FIG. 1 is a sectional view of a conventional example, FIG. 2 is a sectional view of an improved part according to the present invention, FIG. 3 is a sectional view of FIG. 2, and FIGS. FIG. 47 is a graph showing the relationship between lever stroke S and piston pressing force F. DESCRIPTION OF SYMBOLS 1... Caliper, 2... Cylinder, 3... Main piston, 5... Auxiliary 111+ piston, 12... Bushing rod, 14... Camshaft, 11... Strut, 19... Made by “Auxiliary lever, 3r...Gap, 3B
... Sode suke spring. Patent applicant: Sumitomo Electric Industries, Ltd. Agent: Kama 1) Bun 2

Claims (1)

[Claims] A parking brake machine +R (;, +28 In the disc brake, a play is provided at the connecting portion between the rotating shaft of the interlocking mechanism and the operating lever to allow relative rotational movement within a predetermined rotational angle range, and one end of the coil spring fitted to the disposed rotating shaft is actuated.

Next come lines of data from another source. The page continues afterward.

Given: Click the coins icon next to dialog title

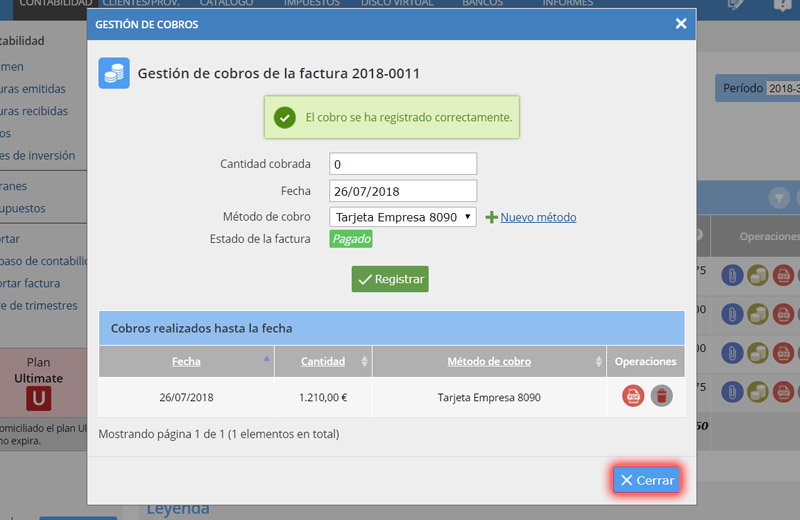Looking at the screenshot, I should coord(114,74).
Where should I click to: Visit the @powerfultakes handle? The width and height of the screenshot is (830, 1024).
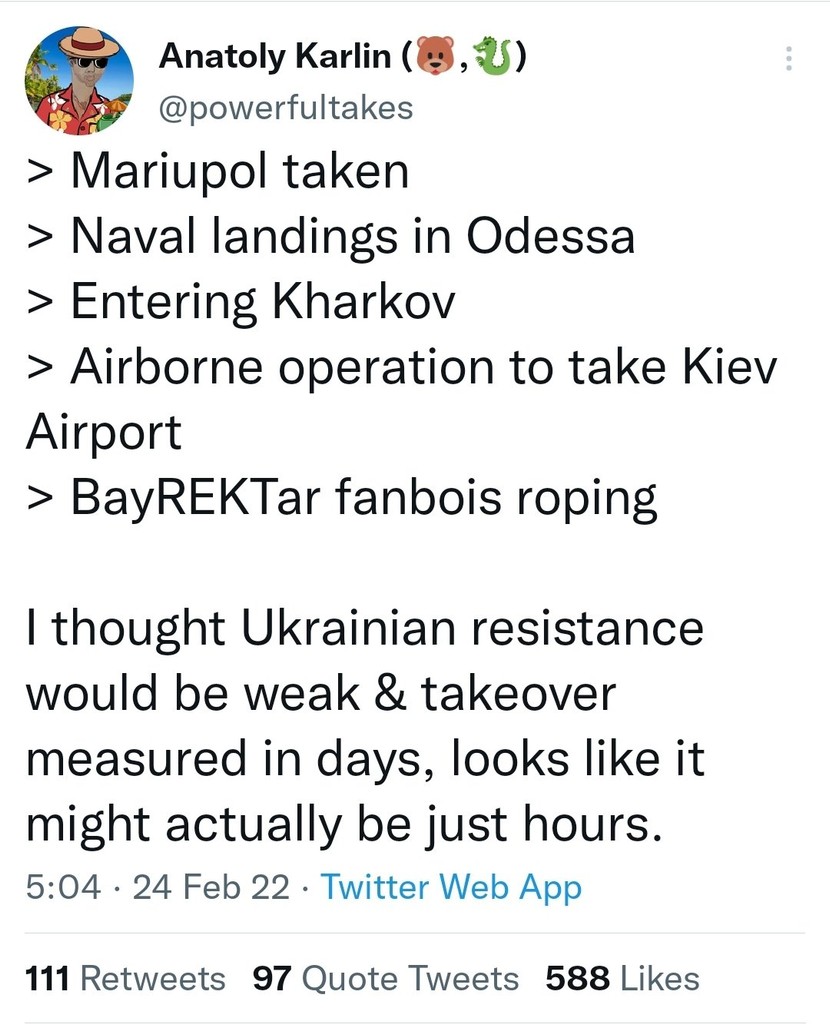pos(286,108)
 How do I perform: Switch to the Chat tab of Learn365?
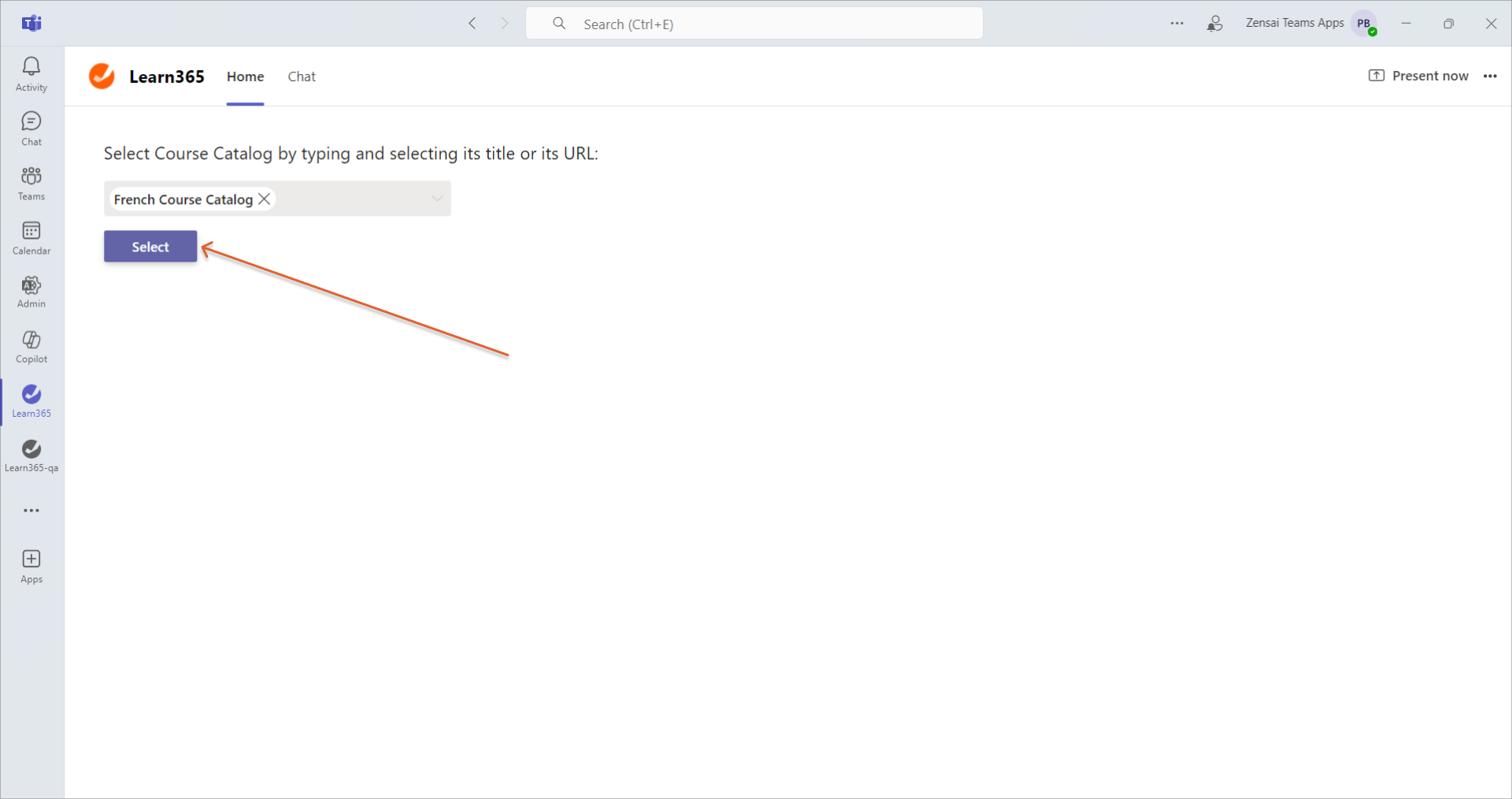coord(302,76)
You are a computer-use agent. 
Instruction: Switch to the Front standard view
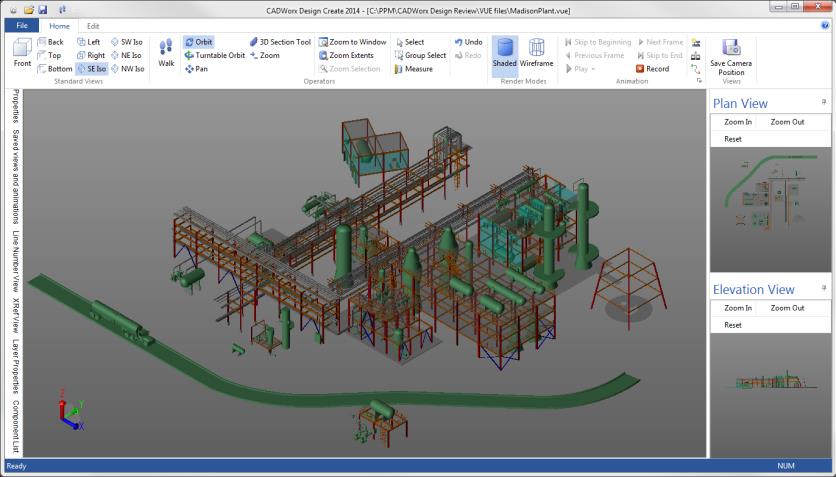[22, 52]
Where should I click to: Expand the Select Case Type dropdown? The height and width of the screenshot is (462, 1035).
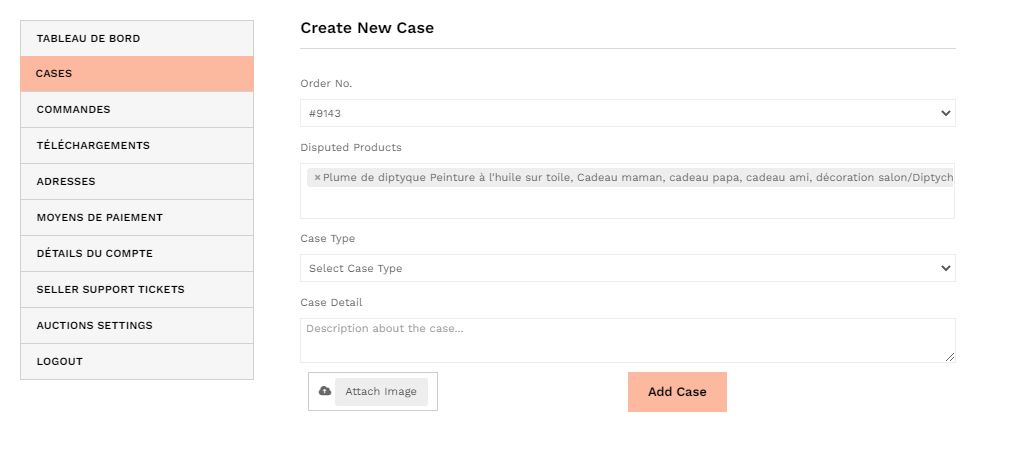[x=627, y=268]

Engage the other jilifs on the L/bar and the rotating shaft respectively, set the spring force at the time of engagement to be a predetermined value, and when the rotational torque of the 49-axis is greater than the predetermined value F-, the rotating shaft and The operating lever rotates together through a coil spring of ε, and when the rotational torque of the rotating shaft exceeds the predetermined value, the spring is twisted and the lever and rotating shaft rotate relative to each other within a predetermined rotation angle range. A disc brake with a one-way brake mechanism that features a cylindrical surface.